Через пять минут Ольга пьет горячий густой шоколад. Помалу оттягивая губами из чашки. Безумно вкусно!
«Одна женщина (во мне) по-прежнему начеку — настороженная предыдущими промахами по жизни. Легко понять! Эта женщина-дичок чутко следит за каждым шагом мужчины… Слегка опасного. И всегда слегка обманывающего существа.
Другая женщина малоопытней (но это тоже я!), и эта другая опасно быстро и страстно срастается с мужчиной. Уже вся, душой и телом с Максимом… И вот почему больно. Остро больно от его расхлябанной прямоты. Еще больнее от его недомолвок.
— Мы пробьемся, Лёльк!
Мы?.. Ему так просто это „мы“. А мне все тяжелее скрывать свое подчиненное ему „я“. Когда вновь эти дурацкие проблемы с выпивохой барабанщиком. Или с загулявшим вокалистом… Вдруг открывшаяся в Максиме молодость — уличная, дерзкая, подзаборная… Я… Я не знаю… Я влюблена… в этого сумасшедшего Максимку!
Многие, даже очень и очень счастливые в любви женщины, могли бы рассказать про эту подспудную женскую нашу раздвоенность. Про этот разлад и про наш длящийся двойной стандарт в сердце. Про тайну жизни с мужчиной… Эта улыбающаяся половинчатость в любви есть у каждой из нас. И в самые первые пробные дни… и в первые месяцы… иногда даже в первые годы.
У каждой!..»
* * *
— Барабанщик просто обязан быть в ударе, — смеется Максим. — В своем фирменном ударе.
— И что это означает — деньги? — смеется Ольга.
— Немножко. Не жалей, Оль.
— Я не жалею.
— Ты чудо.
— Горячий шоколад — это так вкусно… А знаешь, о чем сейчас думает твое чудо?
— О чем? — Максим — сама невесомость, когда он переспрашивает.
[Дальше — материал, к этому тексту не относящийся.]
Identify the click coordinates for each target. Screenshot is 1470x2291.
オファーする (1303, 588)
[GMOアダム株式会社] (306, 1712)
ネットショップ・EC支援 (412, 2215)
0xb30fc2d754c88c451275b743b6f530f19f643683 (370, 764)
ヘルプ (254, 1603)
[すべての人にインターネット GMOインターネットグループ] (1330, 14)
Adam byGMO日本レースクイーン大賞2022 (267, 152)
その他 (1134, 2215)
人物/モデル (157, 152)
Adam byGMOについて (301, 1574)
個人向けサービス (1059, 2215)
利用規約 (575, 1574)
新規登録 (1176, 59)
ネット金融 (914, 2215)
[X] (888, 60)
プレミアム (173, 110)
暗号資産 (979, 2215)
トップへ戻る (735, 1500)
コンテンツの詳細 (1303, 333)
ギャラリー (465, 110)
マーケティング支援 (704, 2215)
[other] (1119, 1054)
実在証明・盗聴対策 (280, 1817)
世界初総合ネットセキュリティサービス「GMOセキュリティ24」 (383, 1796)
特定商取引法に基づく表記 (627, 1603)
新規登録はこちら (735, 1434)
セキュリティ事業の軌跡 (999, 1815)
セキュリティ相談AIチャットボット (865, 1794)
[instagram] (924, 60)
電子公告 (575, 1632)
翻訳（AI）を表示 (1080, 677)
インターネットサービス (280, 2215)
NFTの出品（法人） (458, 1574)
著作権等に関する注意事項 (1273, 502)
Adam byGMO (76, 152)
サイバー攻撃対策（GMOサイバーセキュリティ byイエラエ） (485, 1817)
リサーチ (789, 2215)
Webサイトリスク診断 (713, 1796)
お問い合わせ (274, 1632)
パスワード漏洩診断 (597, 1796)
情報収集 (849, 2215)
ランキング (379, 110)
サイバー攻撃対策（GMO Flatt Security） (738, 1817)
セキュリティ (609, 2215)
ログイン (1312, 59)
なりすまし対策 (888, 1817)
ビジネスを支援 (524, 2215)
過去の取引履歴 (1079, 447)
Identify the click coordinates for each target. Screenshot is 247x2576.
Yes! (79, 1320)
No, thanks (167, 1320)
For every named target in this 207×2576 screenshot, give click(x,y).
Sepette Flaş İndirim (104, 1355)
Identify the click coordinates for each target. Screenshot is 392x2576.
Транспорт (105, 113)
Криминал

Ангел от иронии! Его интонация нарастающе легка, напориста и лишь самую чуть обаятельно небрежна: — О чем?.. О чем бы ни думало мое чудо, это нам ничуть не в тягость… Правда, Оль? Мы ведь разберемся. Легко разберемся!
Максим уходит. Можно сказать, убегает. А Ольга?
А Ольга берет остывшую телефонную трубку, разговор с сестрой — с кем же еще расслабить свою двоякую женскую душу!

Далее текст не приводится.